## WRITTEN EXERCISE
Transcribe word for word every line of the material from the line containing "5平方米的卫生间翻新要多少钱？ (375, 2158)" through the end of the material, inclusive.

»»

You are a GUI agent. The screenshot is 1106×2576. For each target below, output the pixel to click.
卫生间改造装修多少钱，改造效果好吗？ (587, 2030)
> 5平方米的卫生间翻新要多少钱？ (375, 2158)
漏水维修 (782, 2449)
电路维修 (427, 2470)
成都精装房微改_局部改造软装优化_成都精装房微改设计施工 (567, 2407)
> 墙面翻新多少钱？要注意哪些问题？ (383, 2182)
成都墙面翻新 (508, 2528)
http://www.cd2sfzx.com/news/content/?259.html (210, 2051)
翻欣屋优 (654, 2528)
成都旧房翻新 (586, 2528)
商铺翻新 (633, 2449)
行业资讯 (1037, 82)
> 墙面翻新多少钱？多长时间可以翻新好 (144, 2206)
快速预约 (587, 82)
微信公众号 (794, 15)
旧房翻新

««

## EXERCISE ANSWER
> 5平方米的卫生间翻新要多少钱？ (375, 2158)
漏水维修 (782, 2449)
电路维修 (427, 2470)
成都精装房微改_局部改造软装优化_成都精装房微改设计施工 (567, 2407)
> 墙面翻新多少钱？要注意哪些问题？ (383, 2182)
成都墙面翻新 (508, 2528)
http://www.cd2sfzx.com/news/content/?259.html (210, 2051)
翻欣屋优 (654, 2528)
成都旧房翻新 (586, 2528)
商铺翻新 (633, 2449)
行业资讯 (1037, 82)
> 墙面翻新多少钱？多长时间可以翻新好 (144, 2206)
快速预约 (587, 82)
微信公众号 (794, 15)
旧房翻新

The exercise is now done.